My mother and I went down south yesterday for an overnight visit with my younger brother’s family on their beautiful, remote block of bushland. Ming was supposed to come too but he is still struggling with post-op. pain and that horrible post-anaesthaesia blah so I left him home (and the little break was good for both of us!)
It was the first time we had seen the kids minus their various braces, splints, crutches and wheelchair (due to injuries sustained in the accident in October in which Ming was the driver). Of course, they are not completely recovered, but they are certainly getting there in leaps and bounds.

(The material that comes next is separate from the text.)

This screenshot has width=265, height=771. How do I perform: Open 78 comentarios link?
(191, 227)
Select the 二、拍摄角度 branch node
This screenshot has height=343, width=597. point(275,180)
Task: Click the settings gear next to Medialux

And they glow! These three children, one 13 years old and the twins, 12 years old, have always has a special glow about them. They are high achievers (as was evidenced in the school report cards they eagerly showed us), but they are down to earth and philosophical about the trauma they have been through. I watched my mother relax into their antics – watching them swimming in their beautiful, blue dam, making crazy jokes, doing card tricks, riding the 4-wheeler, munching out on my brother and sister-in-law’s amazing steak, potato salad, coleslaw and then pavlova, and my heart did a few somersaults.
We exchanged our Christmas gifts with each other and everyone loved what they gave and received, and I bantered with my nieces and nephews, unable to keep up with their clever witticisms, as usual! My brother’s quiet chuckle and my sister in law’s loud laughter (she and I are both rather loud and vociferous), and the children’s glowing eyes, were like some sort of blessing.
Another bonus was seeing my brother’s second oldest son who is a young replica of his dad. He adores me of course but soon needed to leave to see his mates – haha! As he was leaving, I said that I had a Christmas present for him and I wanted one back so he said have a beer. It was only later that I discovered that they weren’t his beers to give – cheeky, gorgeous brat! My gift to him was super hot chilli sauce – mmmm – he might not adore me so much any more! On a more serious note, it was great to be able to hug him after so long.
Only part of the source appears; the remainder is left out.